Junior defensive back Lavert Hill bolsters Detroit Cass Tech with extraordinary speed — he's run a 4.3-second 40-yard dash. He's one of The News' top-20 players. (Steve Perez / Detroit News)
Detroit— The Detroit Public School League has undergone many changes over the past decade, with schools closing and an exodus of players to surrounding charter schools and the suburbs.
In previous years, the PSL had multiple divisions, but with only 16 schools — of various enrollments and skill levels — competing in football this season, all will be in one division.
That means the top three schools — Cass Tech, King and East English Village Prep — all will be lumped together in the same division. But with a random schedule, they won’t all play head-to-head matchups. Cass, which won the PSL championship last season, doesn’t play King and its toughest game should be a home matchup with East English in Week 6.
King has the most favorable schedule, playing neither Cass nor East English.
“The reason is because the enrollments changed at so many schools,” said Chuck Johnson, media information director for the PSL. “We tried to pit the strong schools against the strong schools. It made no sense to split into divisions because the enrollments keep fluctuating.
“The only way to do it was a one-division alignment. There wasn’t enough parity.”

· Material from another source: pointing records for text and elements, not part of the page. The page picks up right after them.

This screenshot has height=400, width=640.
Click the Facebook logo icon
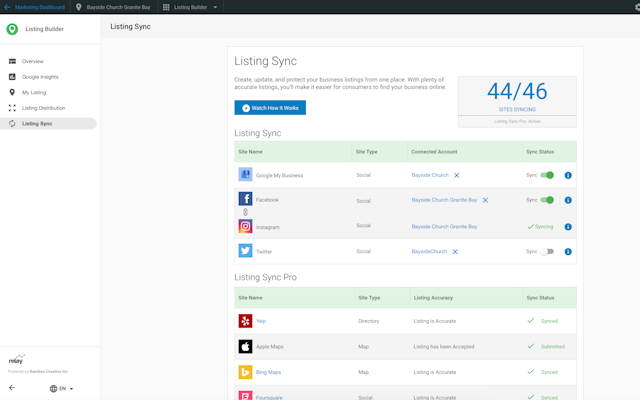(x=245, y=200)

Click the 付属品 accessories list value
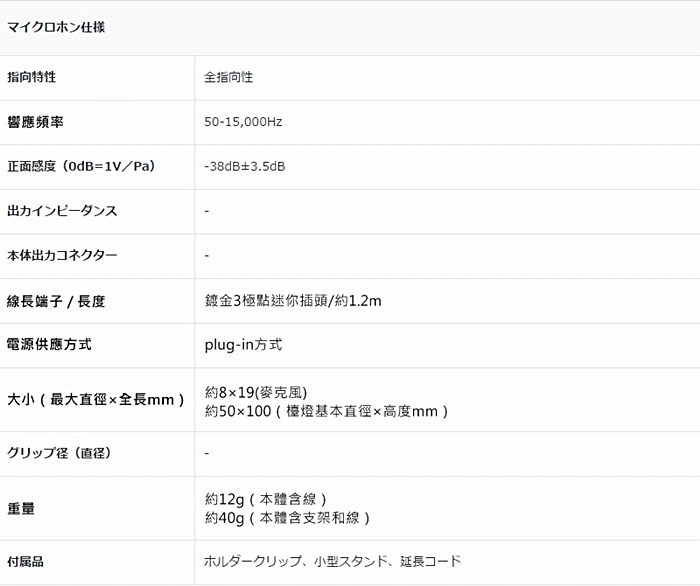pyautogui.click(x=332, y=562)
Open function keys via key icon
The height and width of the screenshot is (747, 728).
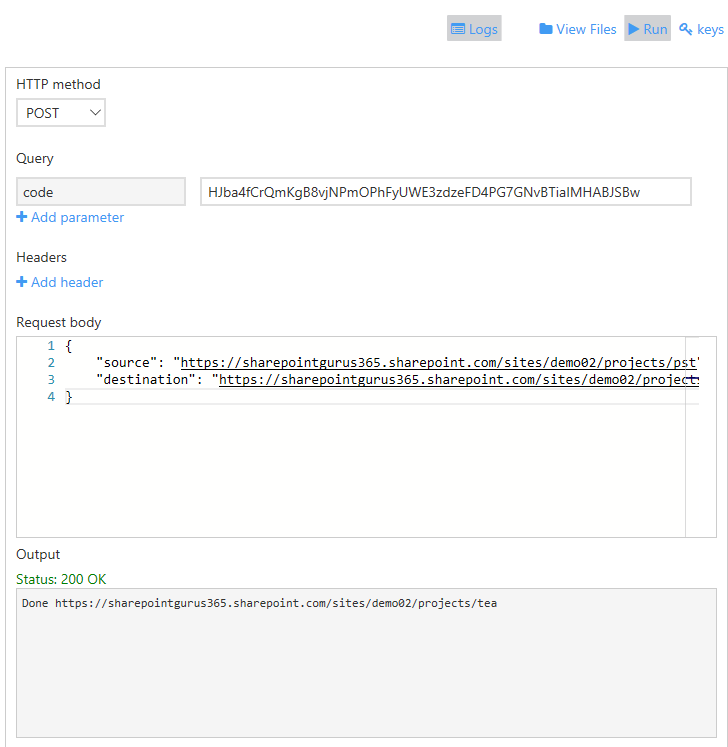686,29
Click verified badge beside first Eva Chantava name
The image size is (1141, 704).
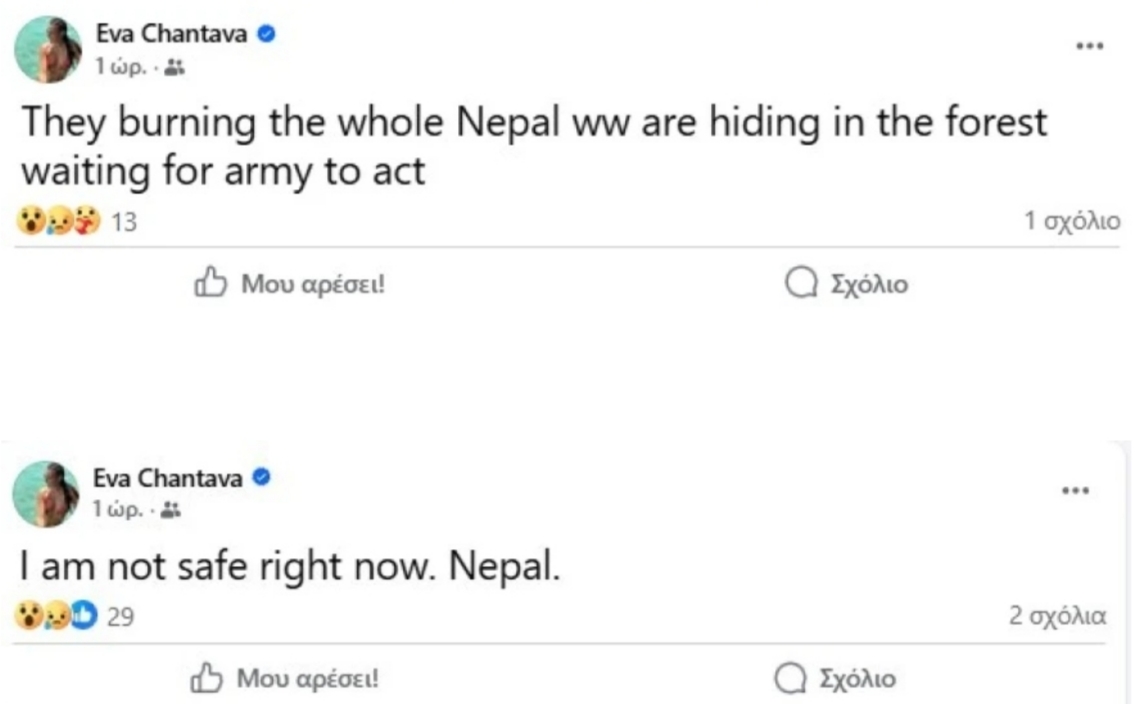267,33
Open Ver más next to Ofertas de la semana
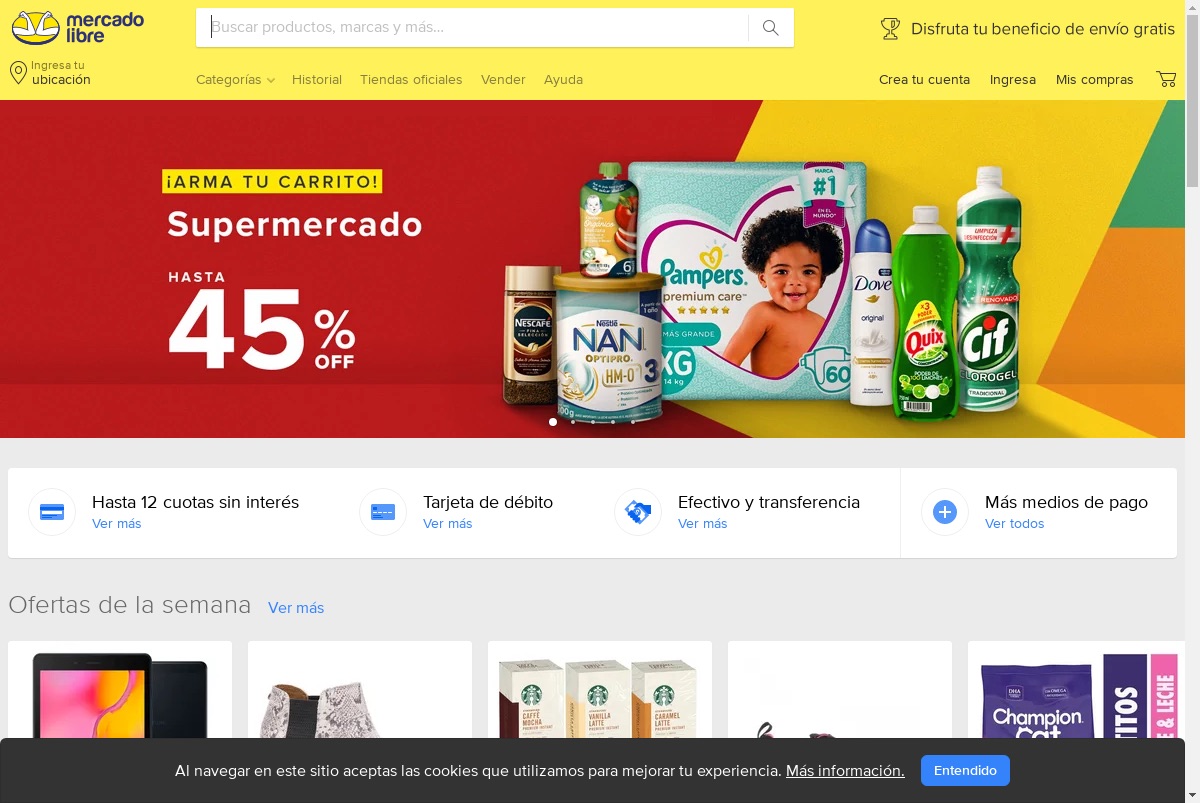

The playoff format changes this season as well. The top four teams in the league will compete in the semifinals on Oct. 16 at Northwestern; the championship game will be at Ford Field on Oct. 24.
The next four teams (fifth through eighth place) will have another four-team consolation playoff.
King coach Dale Harvel said the new setup isn’t a hindrance to any of the teams, because they’ll likely meet up in the playoffs, if history is any indication.
“They know and we know we’ll meet each other (at some point),” Harvel said. “(Whoever is) the city champion will have to go through at least one of the three.”
Last season, the PSL teams played an unbalanced schedule, with seven teams in the East Division and eight in the West.
This season, the addition of Communication & Media Arts — playing its first-ever season of varsity football — creates an opportunity for two eight-team divisions, but Johnson said there wasn’t a clear point to split into two competitive divisions with eight teams each.